Exercise brief.
Pick up the article on Lucy Easthope below after its last sentence and continue it.

━━━ Text segment ━━━

- Occupations: Professor-in-practice, advisor on recovery planning, author
- Known for: Emergency planning and disaster recovery

Academic background
- Education: University of Bristol (LLB) University of Leicester (MSc in Risk, Crisis and Disaster Management) Lancaster University (PhD in Medicine)
- Thesis: Technologies of recovery: plans and situated realities after disaster (2012)

Academic work
- Institutions: Durham University
- Notable works: When the Dust Settles

= Lucy Easthope =

British emergency planning expert

Lucy Easthope is a British expert and adviser on emergency planning and disaster recovery. She is a former Professor in Practice of Risk and Hazard at the University of Durham, and co-founder of the After Disaster Network at the university. She is also a visiting professor in mass fatalities and pandemics at the Centre for Death and Society at the University of Bath, a researcher at the Joint Centre for Disaster Research at Massey University, a former Senior Fellow of the Emergency Planning College, and a member of the Cabinet Office National Risk Assessment Behavioural Science Expert Group.

She is the author of When the Dust Settles: Stories of Love, Loss and Hope from an Expert in Disaster and The Recovery Myth: The Plans and Situated Realities of Post-Disaster Response.

==Biography==
Easthope was born and raised in Liverpool, England. She began her career in disaster management and recovery at Kenyon International Emergency Services after completing a degree in law at the University of Bristol and a MSc in Risk, Crisis and Disaster Management at Leicester University.

She left work in the television industry for her job at Kenyon International, which included support for the repatriation of the remains and belongings of UK soldiers killed in the Iraq War, relocation efforts for flood survivors, and planning. She later worked for the Cambridge city council and then became a consultant for governments and businesses.

After a bidding war between eight publishers for her memoir When the Dust Settles: Stories of Love, Loss and Hope from an Expert in Disaster, the book was published by Hodder & Stoughton in March 2022.

Easthope was the guest on BBC Radio 4's Desert Island Discs in June 2025. The track she would "save from the waves" was "Tender" by Blur; her chosen luxury was a solar lamp, and her chosen book was The Diddakoi by Rumer Godden.

━━━ Information shown ━━━

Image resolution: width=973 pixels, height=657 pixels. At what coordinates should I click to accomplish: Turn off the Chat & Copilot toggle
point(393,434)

━━━

Response.
==When the Dust Settles==
In 2022, Easthope published her memoir after two decades of work in disaster management, including for the September 11 attacks, the 2004 Indian Ocean earthquake and tsunami, the 7 July 2005 London bombings, the 2011 Fukushima nuclear disaster, the 2014 Malaysia Airlines Flight 17 shootdown, the 2017 Grenfell Tower fire, and the COVID-19 pandemic. It was named one of the best non-fiction books to read in 2022 by the Evening Standard and one of the best biographies of 2022 by The Telegraph.

In a review for The Times Literary Supplement, Jonathan Buckley writes, "She has worked on every major incident in the United Kingdom, and involving UK citizens abroad, since 2001. The aim of her book is to bring what she and her colleagues do "into the light", and what they do can be pretty grim." In a review for the New Statesman, Rowan Williams writes, "Easthope does a brilliant job of explaining what it is like to be a professional respondent to catastrophe, the person whose skills are sought in the wake of all kinds of mass suffering, from tsunami to terrorist attack to Grenfell Tower" and "part of the book’s importance is in its insightful exploration of what human beings need to preserve their resilience."

In a review for The Irish Times, Laura Kennedy writes, "Easthope has pioneered methods that maximise the virtues of courage, respect and dignity in scenarios where those virtues are standardly obliterated by panic and instinct. She is – sometimes literally in the context of the book, but also figuratively – the person with a comforting demeanour, a calm tone and a strong cup of tea when things are at their most bleak." According to a review by Laura Dodsworth in The Critic, "This book rewrites your perceptions of the disasters and wars of our lifetime with vivid details and vignettes. Yes, some of these are dark, but there is often humour, and the book is laced with humanity and decency."

==The Recovery Myth==
In The Recovery Myth, Easthope proposes strategies for disaster response. In a review for the Australian Journal of Emergency Management, David King writes, "Although Easthope carried out ethnographic research, she came to the community as an experienced emergency manager and questioned many of the ideas of emergency management", and she "also draws attention to gender issues as recognition of the different roles and voices of men and women and youth. The recovery community is not homogenous."